せっかくいつもの体位に戻そうかと思ったのに、そんな強がりを言うもんだから俺もつい意地悪したくなっちゃう。


「俺はもっと気持ち良くなりたいからさ、にのもっと動いてくんない?」

「え…」

「まだ足んないから」


にのはいつだって受け身だから。


勝手知ったる俺にとっては、にのの気持ち良くなるポイントなんて瞬殺なんだけど。


今日はとことんここからの眺めを楽しませてもらおうかな。


にのをじっと見つめていると、頬と目元を更に染め唇をぎゅっと噛んで。


さっきよりも格段に動きが良くなった前後運動に、危うく俺も持ってかれそうになる。


「ぁっ、あっ、あいばさっ…」


俺の名前を呼びながら腰を淫らに動かす様に目を奪われて。


次第に前後運動では物足りなくなったのか、上下に小刻みに動かすようになり。


その度に当たる俺の恥骨とにのの臀部から、リズム良く音が響きだす。


「あっ、いいっ…奥っ…当たるっ」

「はぁっ、やっべ…にのっ、気持ちいい…」


お互いの吐息の合間に、勝手に漏れてくる言葉。


そしてリズム良く刻まれる音に合わせて、にののソレも裾から完全に顔を出して揺れている。
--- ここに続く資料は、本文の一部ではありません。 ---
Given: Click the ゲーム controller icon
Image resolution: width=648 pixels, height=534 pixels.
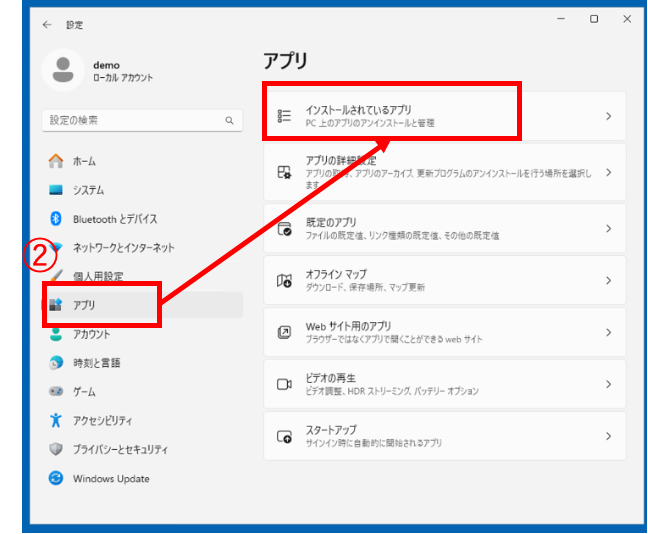Looking at the screenshot, I should coord(56,392).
先端から透明な密が俺の腹に垂れるのを眺めつつ、そろそろ俺も限界が訪れそうで。


「にのっ、おいで」


ぐいっとにのの腕を引っ張り腰を折らせて、挿入したままうまく体勢を入れ替えてにのを組み敷いた。


いつも見ているこの光景にこれから訪れる悦楽を重ねて、期待に体の芯がざわめきだす。


「…にの、一緒に気持ち良くなろっか」


至近距離でそう囁けば、いつものように蕩けた瞳で肯定してくる。


ちゅ、と久々のキスをひとつ落とすと首に纏わりつくにのの腕。


衣服の感触は相変わらず違和感があるけど、にのの中にいるこの感覚は嘘偽りない確かなもの。


耳元で俺の名前を呼んで快感を露わにするにのと、最果てへと一緒に突き進んだ。